Kaspersky Lab has filed an appeal under the Administrative Procedure Act to enforce its constitutional due process rights and challenge the Binding Operational Directive prohibiting the use of the company’s products and solutions by U.S. government agencies. The company asserts that the DHS’s decision is unconstitutional and relied on subjective, non-technical public sources such as uncorroborated and often anonymously sourced media reports, related claims, and rumours. Furthermore, DHS has failed to provide the company adequate due process to rebut the unsubstantiated allegations underlying the Directive and has not provided any evidence of wrongdoing by the company.
The willingness of the company to cooperate with DHS’s review has been well documented. Given the company’s longstanding commitment to transparency, the trustworthy development of its technologies and services, and cooperation with governments and the IT security industry worldwide to combat cyber threats, Kaspersky Lab reached out to DHS in mid-July, offering to provide any information or assistance concerning the company, its operations, or its products. In mid-August, DHS confirmed receipt of the company’s letter, appreciating the offer to provide information and expressing interest in future communications with Kaspersky Lab regarding the matter. However, the next communication from DHS to Kaspersky Lab was notification regarding the issuance of Binding Operational Directive 17-01 on September 13, 2017.
As a result, DHS’s actions have caused undue damage to both the company’s reputation in the IT security industry and its sales in the U.S. It has unfairly called into question Kaspersky Lab’s fundamental principles of protecting its customers and combatting cyber threats, regardless of their origin or purpose. In filing this appeal, Kaspersky Lab hopes to protect its due process rights under the U.S. Constitution and federal law and repair the harm caused to its commercial operations, its U.S.-based employees, and its U.S.-based business partners.

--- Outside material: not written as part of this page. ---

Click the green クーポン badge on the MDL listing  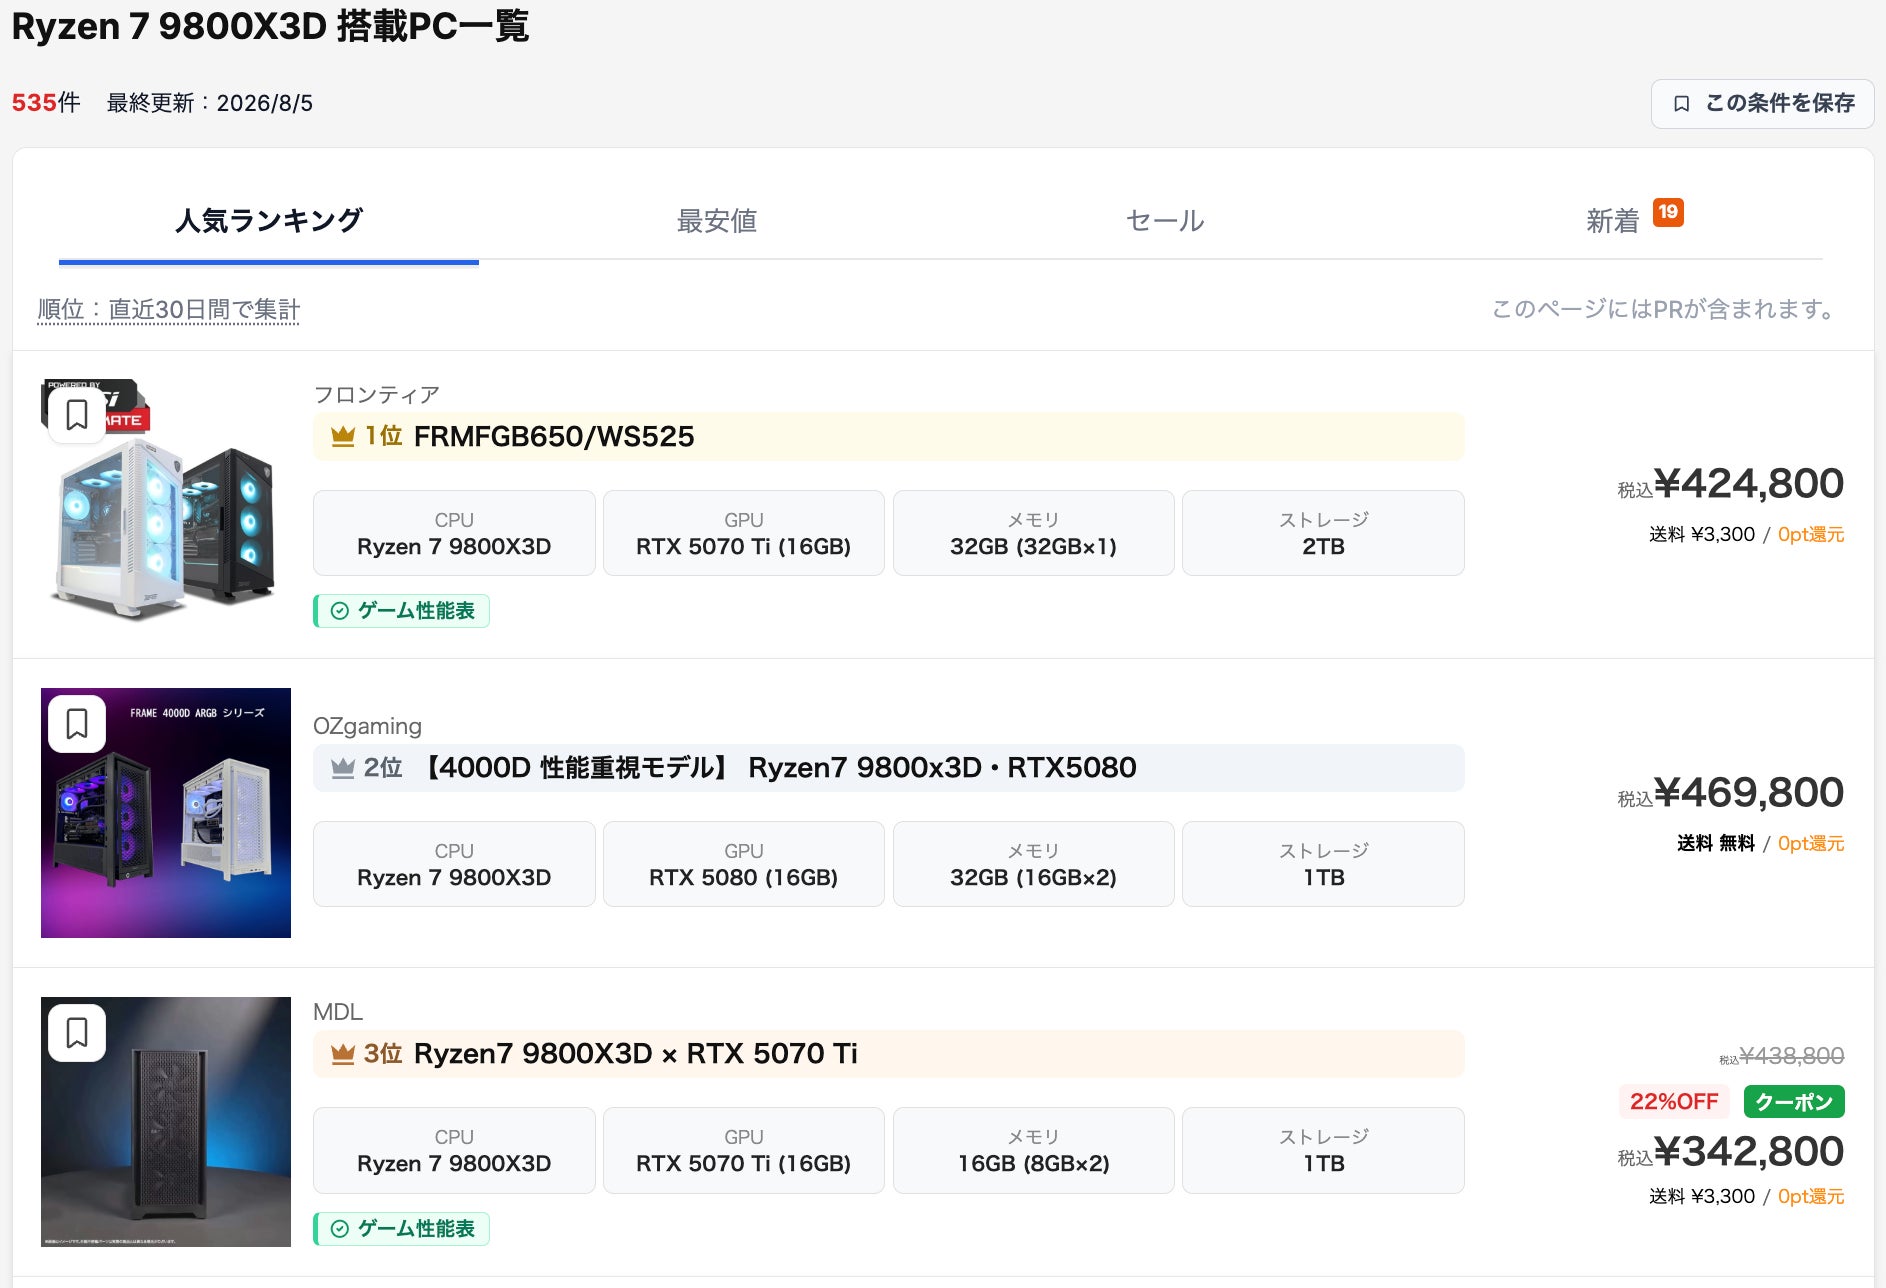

“Because Kaspersky Lab has not been provided a fair opportunity in regards to the allegations and no technical evidence has been produced to validate DHS’s actions, it is in the company’s interests to defend itself in this matter. Regardless of the DHS decision, we will continue to do what really matters: make the world safer from cybercrime,” said Eugene Kaspersky, CEO of Kaspersky Lab.
As evidence of its commitment to trust, transparency, and accountability, Kaspersky Lab launched its Global Transparency Initiative on October 23, 2017. This Initiative will include an independent review of the company’s source code, software updates and threat detection rules; an independent review of internal processes to verify the integrity of the company’s solutions and processes; three transparency centers by 2020, in Asia, Europe and the U.S.; and increased bug bounty rewards up to $100k per discovered vulnerability in Kaspersky Lab products.